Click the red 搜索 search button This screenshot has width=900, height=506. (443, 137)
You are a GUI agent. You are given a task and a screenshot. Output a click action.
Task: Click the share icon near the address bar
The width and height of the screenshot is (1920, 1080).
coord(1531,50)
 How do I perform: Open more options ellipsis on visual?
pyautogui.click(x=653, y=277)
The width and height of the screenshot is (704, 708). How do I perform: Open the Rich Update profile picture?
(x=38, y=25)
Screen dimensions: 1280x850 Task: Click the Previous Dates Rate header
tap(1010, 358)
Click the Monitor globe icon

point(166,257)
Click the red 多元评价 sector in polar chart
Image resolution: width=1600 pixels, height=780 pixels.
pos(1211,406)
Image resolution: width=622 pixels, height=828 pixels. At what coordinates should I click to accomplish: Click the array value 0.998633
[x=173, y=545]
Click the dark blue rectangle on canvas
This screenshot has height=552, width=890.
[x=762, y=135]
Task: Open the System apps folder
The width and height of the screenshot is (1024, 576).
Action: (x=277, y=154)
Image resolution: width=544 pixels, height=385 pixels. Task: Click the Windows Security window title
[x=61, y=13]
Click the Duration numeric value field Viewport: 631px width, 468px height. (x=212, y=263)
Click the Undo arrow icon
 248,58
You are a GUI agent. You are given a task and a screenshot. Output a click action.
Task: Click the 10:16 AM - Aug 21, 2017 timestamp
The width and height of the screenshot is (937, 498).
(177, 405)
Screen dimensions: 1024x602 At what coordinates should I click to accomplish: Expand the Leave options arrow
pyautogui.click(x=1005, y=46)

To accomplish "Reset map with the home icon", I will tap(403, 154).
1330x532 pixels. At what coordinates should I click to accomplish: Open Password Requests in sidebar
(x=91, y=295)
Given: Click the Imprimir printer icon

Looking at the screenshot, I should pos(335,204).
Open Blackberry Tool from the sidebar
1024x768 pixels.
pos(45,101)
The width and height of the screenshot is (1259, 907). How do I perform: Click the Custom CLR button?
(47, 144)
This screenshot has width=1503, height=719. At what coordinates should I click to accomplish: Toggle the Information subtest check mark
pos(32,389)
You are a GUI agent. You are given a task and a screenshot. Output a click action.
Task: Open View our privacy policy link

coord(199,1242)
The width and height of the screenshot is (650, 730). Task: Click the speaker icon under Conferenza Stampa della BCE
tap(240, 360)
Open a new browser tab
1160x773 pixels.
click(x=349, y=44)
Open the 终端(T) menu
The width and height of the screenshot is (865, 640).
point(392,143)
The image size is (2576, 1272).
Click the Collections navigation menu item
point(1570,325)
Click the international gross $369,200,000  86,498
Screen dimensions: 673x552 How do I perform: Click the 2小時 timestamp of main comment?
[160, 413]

====

Format all of the rows above as a JSON array of strings, with one string per line and blank lines omitted.

[
  "Click the red 搜索 search button This screenshot has width=900, height=506. (443, 137)",
  "You are a GUI agent. You are given a task and a screenshot. Output a click action.",
  "Task: Click the share icon near the address bar",
  "The width and height of the screenshot is (1920, 1080).",
  "coord(1531,50)",
  " How do I perform: Open more options ellipsis on visual?",
  "pyautogui.click(x=653, y=277)",
  "The width and height of the screenshot is (704, 708). How do I perform: Open the Rich Update profile picture?",
  "(x=38, y=25)",
  "Screen dimensions: 1280x850 Task: Click the Previous Dates Rate header",
  "tap(1010, 358)",
  "Click the Monitor globe icon",
  "point(166,257)",
  "Click the red 多元评价 sector in polar chart",
  "Image resolution: width=1600 pixels, height=780 pixels.",
  "pos(1211,406)",
  "Image resolution: width=622 pixels, height=828 pixels. At what coordinates should I click to accomplish: Click the array value 0.998633",
  "[x=173, y=545]",
  "Click the dark blue rectangle on canvas",
  "This screenshot has height=552, width=890.",
  "[x=762, y=135]",
  "Task: Open the System apps folder",
  "The width and height of the screenshot is (1024, 576).",
  "Action: (x=277, y=154)",
  "Image resolution: width=544 pixels, height=385 pixels. Task: Click the Windows Security window title",
  "[x=61, y=13]",
  "Click the Duration numeric value field Viewport: 631px width, 468px height. (x=212, y=263)",
  "Click the Undo arrow icon",
  " 248,58",
  "You are a GUI agent. You are given a task and a screenshot. Output a click action.",
  "Task: Click the 10:16 AM - Aug 21, 2017 timestamp",
  "The width and height of the screenshot is (937, 498).",
  "(177, 405)",
  "Screen dimensions: 1024x602 At what coordinates should I click to accomplish: Expand the Leave options arrow",
  "pyautogui.click(x=1005, y=46)",
  "To accomplish \"Reset map with the home icon\", I will tap(403, 154).",
  "1330x532 pixels. At what coordinates should I click to accomplish: Open Password Requests in sidebar",
  "(x=91, y=295)",
  "Given: Click the Imprimir printer icon",
  "Looking at the screenshot, I should pos(335,204).",
  "Open Blackberry Tool from the sidebar",
  "1024x768 pixels.",
  "pos(45,101)",
  "The width and height of the screenshot is (1259, 907). How do I perform: Click the Custom CLR button?",
  "(47, 144)",
  "This screenshot has width=1503, height=719. At what coordinates should I click to accomplish: Toggle the Information subtest check mark",
  "pos(32,389)",
  "You are a GUI agent. You are given a task and a screenshot. Output a click action.",
  "Task: Open View our privacy policy link",
  "coord(199,1242)",
  "The width and height of the screenshot is (650, 730). Task: Click the speaker icon under Conferenza Stampa della BCE",
  "tap(240, 360)",
  "Open a new browser tab",
  "1160x773 pixels.",
  "click(x=349, y=44)",
  "Open the 终端(T) menu",
  "The width and height of the screenshot is (865, 640).",
  "point(392,143)",
  "The image size is (2576, 1272).",
  "Click the Collections navigation menu item",
  "point(1570,325)",
  "Click the international gross $369,200,000  86,498",
  "Screen dimensions: 673x552 How do I perform: Click the 2小時 timestamp of main comment?",
  "[160, 413]"
]